The Obama Administration just announced that it is going to change certain aspects of American nuclear war policy. Specifically it is going to list situations in which it would NOT resort to nuclear weaponry. That reverses policy that has been in place most of my life.
The idea makes me nervous. I understand that there has always been pressure to take nukes out of the military equation because they scare the liver out of everybody. But, I remind you, that’s the whole point of nuclear deterrence.
Let’s not forget that it has worked. It’s been sixty-five years since the last major war. There were only twenty-one years between World War I and World War II. There were 99 years between World War I and the previous world war (the Napoleonic wars). That century without major war lasted only so long as one nation maintained an absolute preponderance of naval power.
So long as no would could sneeze or speak without British concurrence you had peace. When Germany built a fleet to rival England’s, war became as inevitable as a fallen soufflĂ© in a fireworks display. The atomic/hydrogen bomb eliminated the need for any one nation to have absolute military superiority. You didn’t mess with anybody who had nukes and a credible willingness to use them.
When I was in graduate school, former President Eisenhower’s foreign policy was a thing of contempt and distain among modern young (and liberal) professors. Eisenhower was a major architect of the policy of massive nuclear retaliation.
Kennedy won the election of 1960 in part because he demanded that we limit our dependence on nukes and come up with more conventional options. Like Obama, he worked to limit situations under which we would use nuclear or hydrogen weapons.
In a seminar course, a professor of mine sneeringly asked if anyone wanted to try to defend Eisenhower/Dulles foreign policy. (It was also an article of faith among liberal scholars that Ike was merely a puppet for John Foster Dulles.) I agreed to try.
I did lots of reading. I soon could demonstrate that, if anyone was the puppet, it was Dulles. I came up with a lot of other facts that definitely indicated Eisenhower’s methods of preserving the stalemate peace between the Soviets and the US had a lot to be said for it.
I summed up what I had learned in a simple allegory with which I began my presentation. I created the verbal image of an old western bar room (pre-atomic Europe, if you will). Every Saturday night there was a shooting (The Napoleonic Wars, World War I, The Seven Years War, etc.). and every Sunday bodies were buried.

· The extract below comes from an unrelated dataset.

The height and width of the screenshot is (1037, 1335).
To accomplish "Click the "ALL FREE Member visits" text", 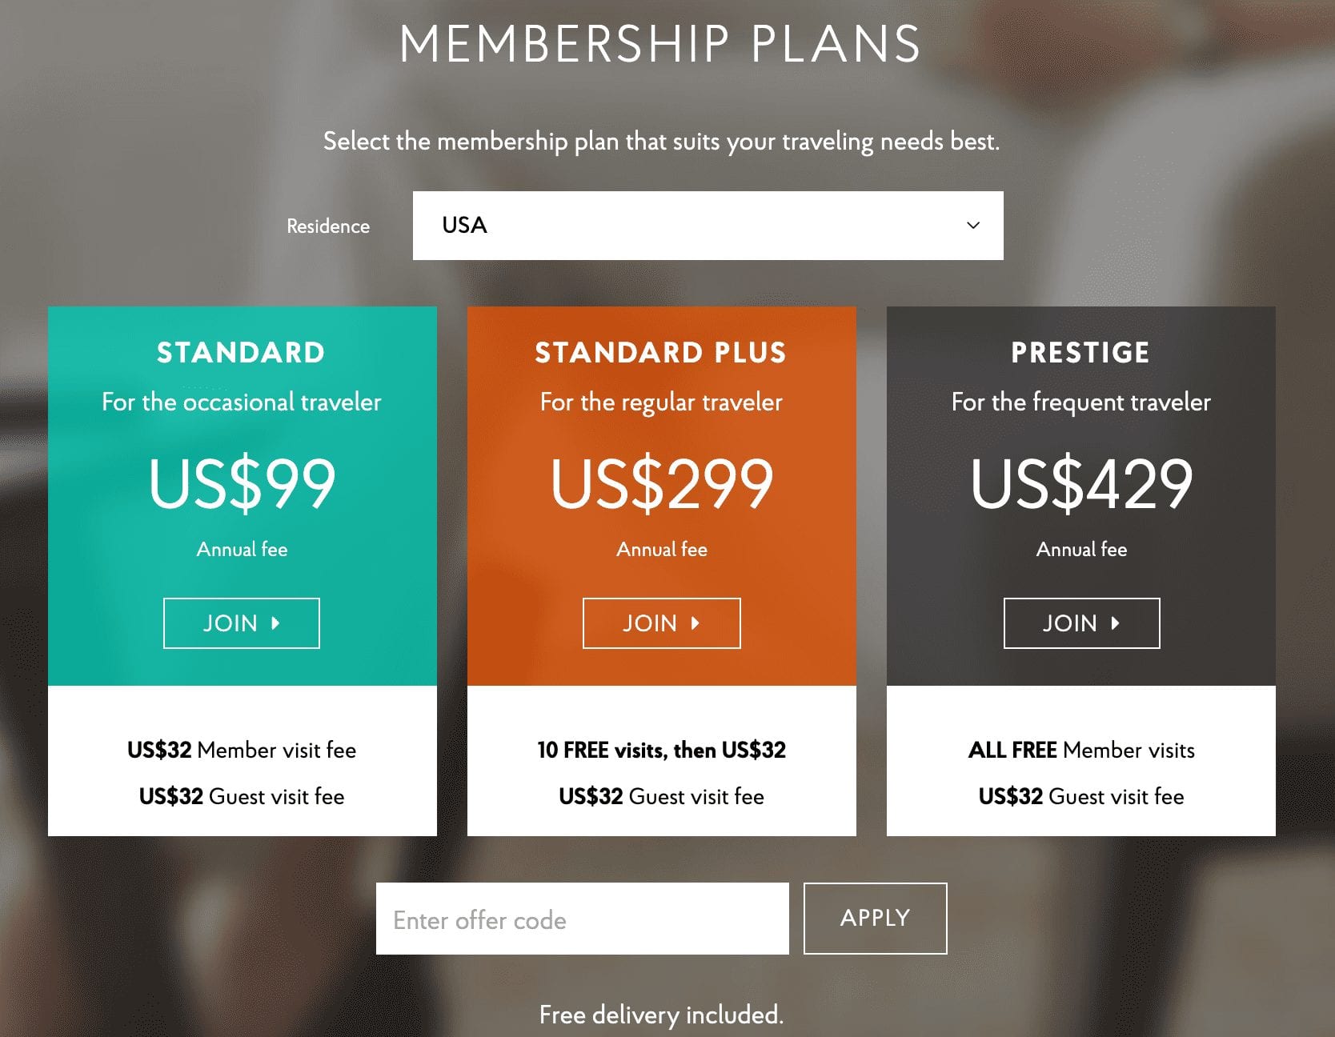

A new sheriff was elected—who had seen enough gun fights and didn’t like them (Ike). The first Saturday night he was on duty, he carried a beaker of liquid into the bar. “This,” he announced, ” is a jar full of nitro-glycerin.” He sat down, set the jar on the edge of his table and ordered his dinner. “Golly,” he said, “I hope no one knocks this glass over.”
No shooting that night, or the next or the next. Things went on for a few years until a young fellow (named Kennedy) ran for sheriff. “How awful,” he proclaimed, “to have such dangerous stuff as nitro in a bar full of people!!! Let’s get rid of it!”
He got elected. He removed the jar of liquid that scared people so much and came into the bar with the latest model Colt pistols on his hips (remember McNamara and the Whiz Kids at the Pentagon?). A couple of Saturday nights later there was a shooting, and then another. The undertaker was back in business.
My instructor was enraged. He ranted at me for a full hour after class was supposed to end. He walked out muttering, “I didn’t think it could be done” and gave me an “A”. Today, of course, most historians think better of Eisenhower than they did in 1966.
Let’s not forget WHY he had that bottle of nitro sitting on the table.